On the contrary, it is a beautifully simple piece of recursion. In a proper
grown up language

(defun fibonacci (n)
(assert (integerp n) nil "N must be an integer")
(cond ((<= n 1) 1)
(t (+ (fibonacci (- n 1))
(fibonacci (- n 2))))))

You cannot come up with a non-recursive definition of the Fibonacci series
which is simpler or more expressive than that. Computational efficiency?
Pah!
 
K

Karl Uppiano

JanTheKing said:
Hey Furious George,

Your mail was really hilarious. Thanks man.

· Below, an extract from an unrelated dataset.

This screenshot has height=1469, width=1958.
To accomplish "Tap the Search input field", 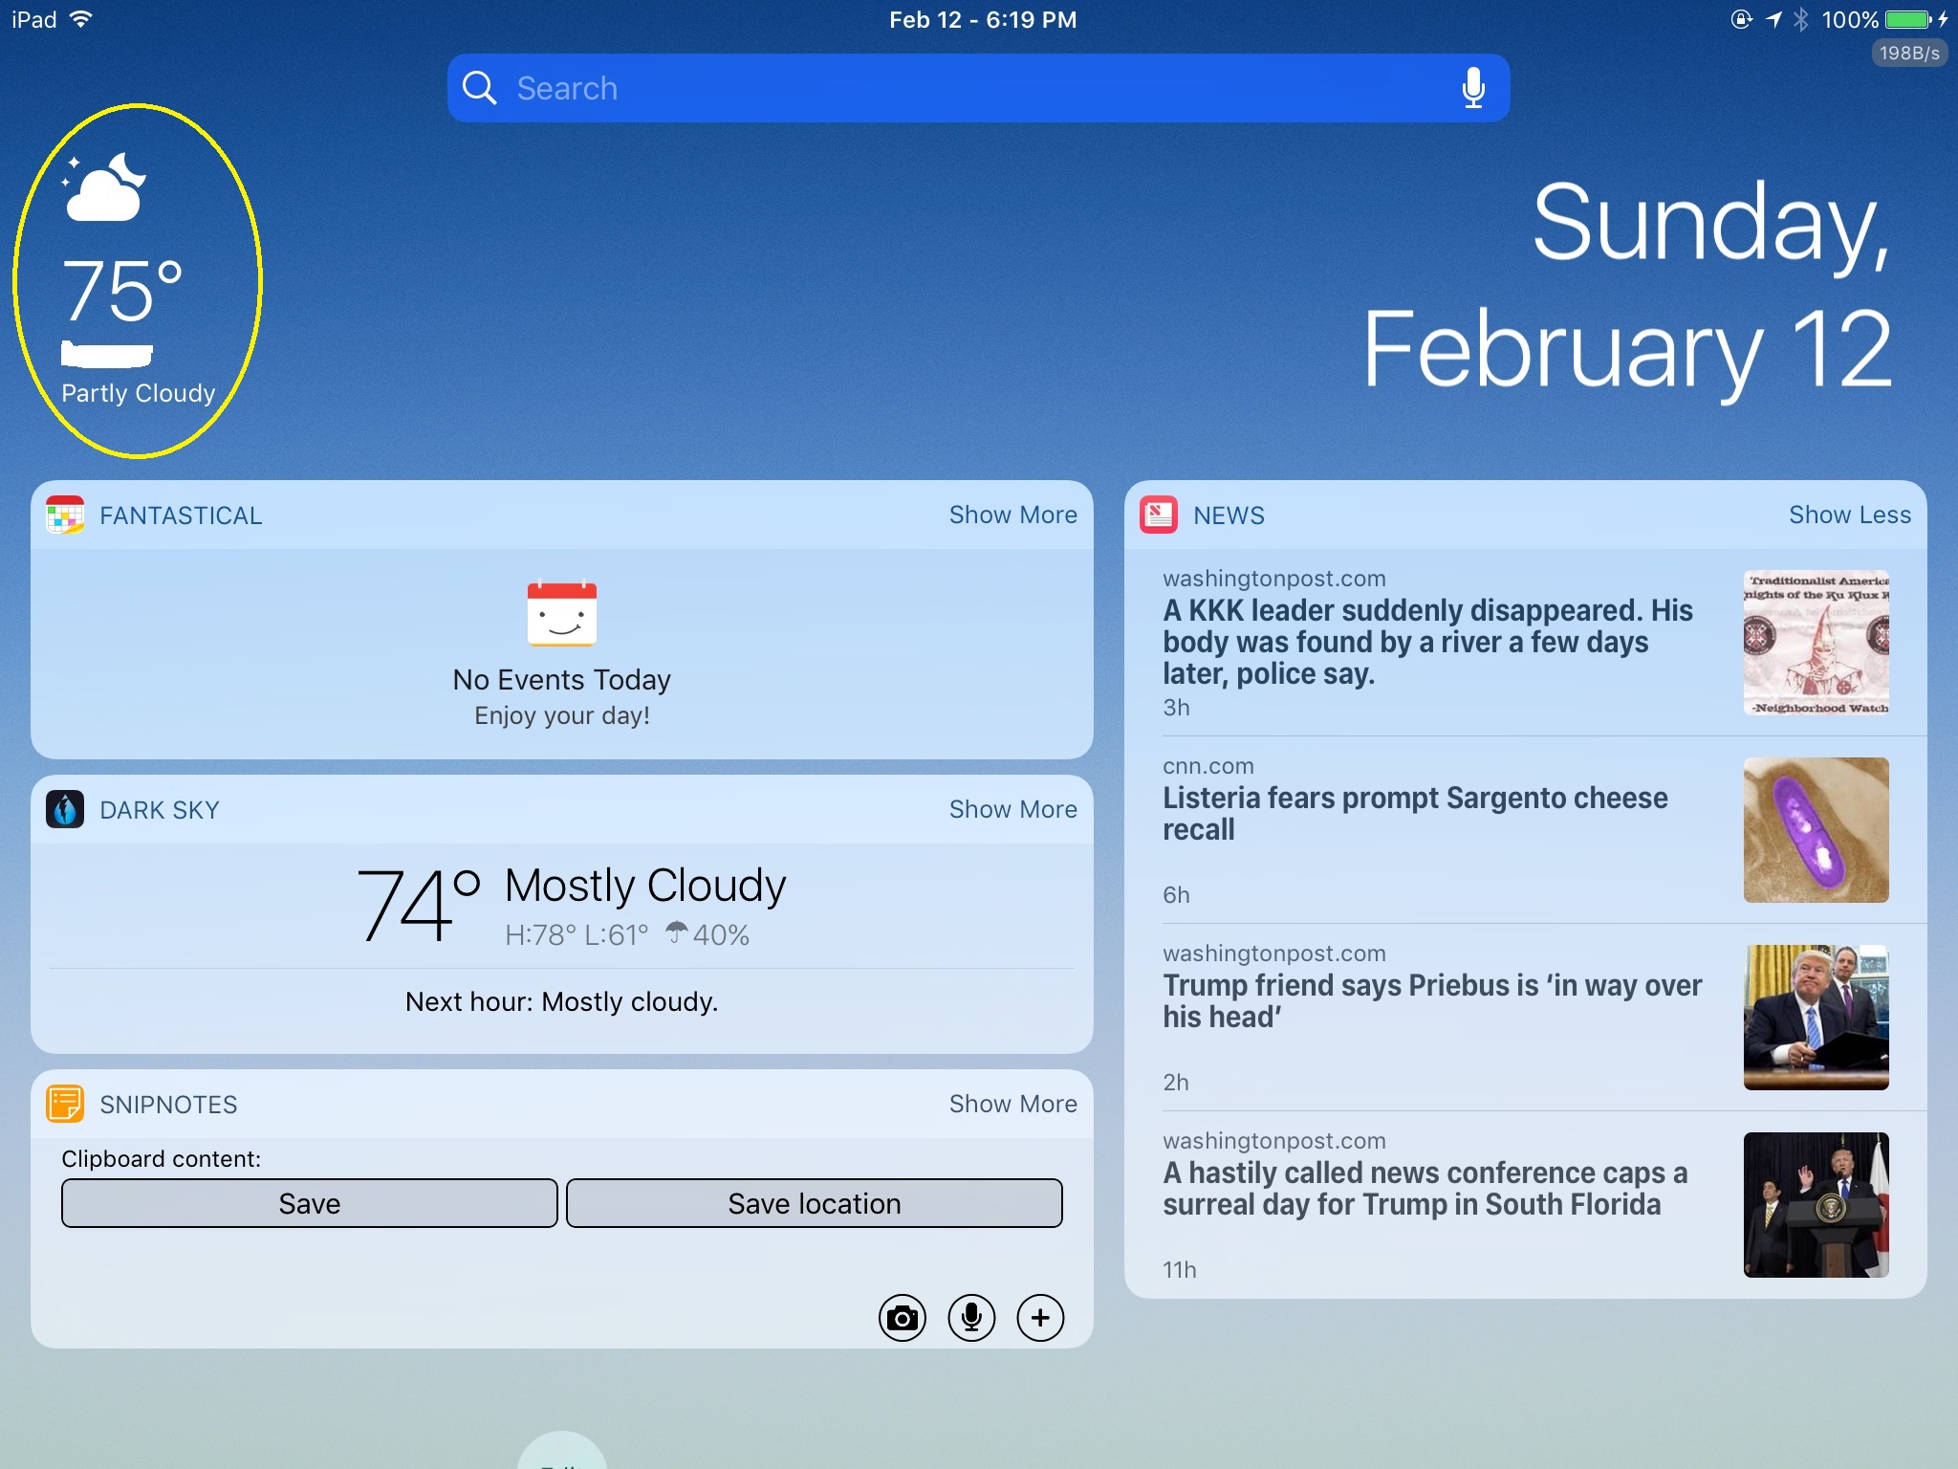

I had knowingly coded the program like that - so that Sirusha puts some
original effort.

HINT to OP: Using a BigDecimal would solve the issue.

And if you want to compute f(100) in less than 5 minutes, consider how you
might use a Map to improve efficiency.
 
D

Daniel Dyer

On the contrary, it is a beautifully simple piece of recursion. In a
proper
grown up language

(defun fibonacci (n)
(assert (integerp n) nil "N must be an integer")
(cond ((<= n 1) 1)
(t (+ (fibonacci (- n 1))
(fibonacci (- n 2))))))

You cannot come up with a non-recursive definition of the Fibonacci
series
which is simpler or more expressive than that. Computational efficiency?
Pah!

I prefer the Haskell/Miranda formulation (not non-recursive though):

fib 0 = 0
fib 1 = 1
fib (n + 2) = fib (n) + fib (n + 1)

I found this page of benchmarks for Fibonacci numbers in different
languages using different algorithms:

http://www.cubbi.org/serious/fibonacci.html

It seems that all the links to source code are broken, so the OP is still
going to have to write their own code.

Dan.
 
D

Daniel Pitts

Karl said:
And if you want to compute f(100) in less than 5 minutes, consider how you
might use a Map to improve efficiency.

Don't you think memoization is too advanced a topic for the OP?